Previous research has shown that decision making during emergency responses involves four phases:

  • Situation-assessment (SA) – What is going on?
  • Plan formulation (PF) – What are my possible options?
  • Plan execution (PE) – How can I implement my plan?
  • Teamwork (T) – Who do I need to support my plan?

This ‘SAFE-T model’ provides a framework to support decision making, but the inherent ambiguity associated with emergencies can derail this process, causing decision inertia.

Uncertainty during emergencies can be endogenous and specific to the emergency itself (e.g. time pressure, lack of information) or exogenous and related to issues with the operating system (e.g. technology) and team (e.g. poor trust).

Research in this area has taken a largely exploratory approach to identify how responders cope with uncertainty, using a mixture of interviews and live/simulated training exercises.

One study I was involved in coded the verbal communications used by police officers taking part in a live hostage negotiation training exercise.

We found that police coped with uncertainty by adopting different uncertainty management strategies depending upon the SAFE-T phase (e.g. using reduction strategies, i.e. information search) to cope with uncertainty during Situation Assessment, or weighing pros and cons to deal with uncertainty during Plan Formulation.

Our findings suggested that it would be useful to train responders on which uncertainty management strategies to use during different decision phases.

It would be useful to train responders on which uncertainty management strategies to use during different decision phases.
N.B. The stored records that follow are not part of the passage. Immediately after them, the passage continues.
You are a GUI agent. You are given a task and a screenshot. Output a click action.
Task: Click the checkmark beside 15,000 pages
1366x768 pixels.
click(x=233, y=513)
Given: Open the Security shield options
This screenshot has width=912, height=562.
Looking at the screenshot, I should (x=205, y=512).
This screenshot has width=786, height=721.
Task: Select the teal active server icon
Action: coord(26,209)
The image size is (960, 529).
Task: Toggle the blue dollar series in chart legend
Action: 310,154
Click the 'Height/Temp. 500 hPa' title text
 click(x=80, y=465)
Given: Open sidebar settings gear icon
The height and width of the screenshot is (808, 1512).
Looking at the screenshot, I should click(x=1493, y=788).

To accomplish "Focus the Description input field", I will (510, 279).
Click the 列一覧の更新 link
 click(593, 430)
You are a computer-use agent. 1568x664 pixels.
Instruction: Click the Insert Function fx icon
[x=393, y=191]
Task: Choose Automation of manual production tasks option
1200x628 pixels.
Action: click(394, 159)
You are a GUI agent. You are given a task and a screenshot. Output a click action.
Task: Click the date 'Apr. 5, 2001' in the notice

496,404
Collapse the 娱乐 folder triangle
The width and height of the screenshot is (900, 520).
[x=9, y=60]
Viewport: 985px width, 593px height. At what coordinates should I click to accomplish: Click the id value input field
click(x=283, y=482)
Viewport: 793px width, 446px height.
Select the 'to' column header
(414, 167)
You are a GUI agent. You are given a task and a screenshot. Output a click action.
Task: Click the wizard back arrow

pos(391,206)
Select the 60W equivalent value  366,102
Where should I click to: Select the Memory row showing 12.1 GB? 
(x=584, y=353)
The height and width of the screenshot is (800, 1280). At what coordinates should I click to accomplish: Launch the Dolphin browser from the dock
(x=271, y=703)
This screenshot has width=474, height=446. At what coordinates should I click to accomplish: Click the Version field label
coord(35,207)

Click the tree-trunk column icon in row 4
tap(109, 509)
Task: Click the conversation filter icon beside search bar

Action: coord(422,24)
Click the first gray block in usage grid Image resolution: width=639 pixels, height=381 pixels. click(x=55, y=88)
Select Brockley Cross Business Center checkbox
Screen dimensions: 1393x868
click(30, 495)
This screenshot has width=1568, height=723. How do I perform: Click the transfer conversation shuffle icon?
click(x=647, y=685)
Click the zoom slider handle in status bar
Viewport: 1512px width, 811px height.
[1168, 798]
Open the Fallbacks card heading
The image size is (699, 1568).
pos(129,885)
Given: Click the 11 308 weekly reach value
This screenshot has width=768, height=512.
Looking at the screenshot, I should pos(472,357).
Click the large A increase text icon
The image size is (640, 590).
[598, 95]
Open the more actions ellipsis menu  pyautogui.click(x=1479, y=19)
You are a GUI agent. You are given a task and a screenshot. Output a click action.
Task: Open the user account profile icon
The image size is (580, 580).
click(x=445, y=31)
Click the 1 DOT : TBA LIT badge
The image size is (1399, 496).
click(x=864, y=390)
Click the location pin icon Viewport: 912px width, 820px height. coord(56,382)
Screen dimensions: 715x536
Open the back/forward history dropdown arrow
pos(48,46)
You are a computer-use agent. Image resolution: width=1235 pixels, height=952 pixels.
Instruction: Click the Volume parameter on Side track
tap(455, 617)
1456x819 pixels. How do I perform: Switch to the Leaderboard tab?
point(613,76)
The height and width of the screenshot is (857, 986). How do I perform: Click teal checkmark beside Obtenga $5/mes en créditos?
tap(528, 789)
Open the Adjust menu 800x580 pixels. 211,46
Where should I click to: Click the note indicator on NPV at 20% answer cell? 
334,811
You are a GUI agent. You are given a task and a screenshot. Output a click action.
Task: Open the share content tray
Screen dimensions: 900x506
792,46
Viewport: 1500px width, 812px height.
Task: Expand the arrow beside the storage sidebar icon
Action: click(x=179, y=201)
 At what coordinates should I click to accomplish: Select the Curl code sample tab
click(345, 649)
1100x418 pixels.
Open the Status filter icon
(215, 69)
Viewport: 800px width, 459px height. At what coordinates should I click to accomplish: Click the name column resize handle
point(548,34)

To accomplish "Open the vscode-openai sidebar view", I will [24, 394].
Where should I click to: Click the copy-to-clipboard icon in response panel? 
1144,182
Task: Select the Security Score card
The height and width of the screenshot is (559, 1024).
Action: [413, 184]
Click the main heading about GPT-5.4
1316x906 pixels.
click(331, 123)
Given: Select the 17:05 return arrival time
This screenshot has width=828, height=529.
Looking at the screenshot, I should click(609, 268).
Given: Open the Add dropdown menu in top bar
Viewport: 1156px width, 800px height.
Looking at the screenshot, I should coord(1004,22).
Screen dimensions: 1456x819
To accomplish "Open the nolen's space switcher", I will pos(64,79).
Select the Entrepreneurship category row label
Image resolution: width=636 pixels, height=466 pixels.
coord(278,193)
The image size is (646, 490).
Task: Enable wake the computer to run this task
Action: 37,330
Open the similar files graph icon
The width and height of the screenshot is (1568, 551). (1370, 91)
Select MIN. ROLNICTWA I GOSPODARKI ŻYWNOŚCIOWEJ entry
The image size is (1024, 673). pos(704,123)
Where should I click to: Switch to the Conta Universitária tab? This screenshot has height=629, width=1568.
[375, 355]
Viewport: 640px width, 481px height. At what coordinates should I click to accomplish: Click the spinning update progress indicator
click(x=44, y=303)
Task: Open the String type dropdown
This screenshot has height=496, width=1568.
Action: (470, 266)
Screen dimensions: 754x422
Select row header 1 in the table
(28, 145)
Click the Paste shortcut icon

In other research, we used a computer simulation of a plane crash over a major city and found that inter-agency communications decreased in frequency when tasks were characterised by a lack of time pressure and poor strategic direction. These findings suggested that a clearer identification of goals and task deadlines could facilitate greater interoperability.

Although this research has provided important first steps to understand decision processing in real-world environments, there has been limited success in the testing and practical implementation of interventions to improve decision making. A possible reason for this implementation gap is due to the tendency for research to be exploratory.

Research in this context has predominantly featured non-invasive observations of responders during training exercises, yet research must move beyond this stage to develop theoretical hypotheses around how behaviour might be influenced at the site of an incident.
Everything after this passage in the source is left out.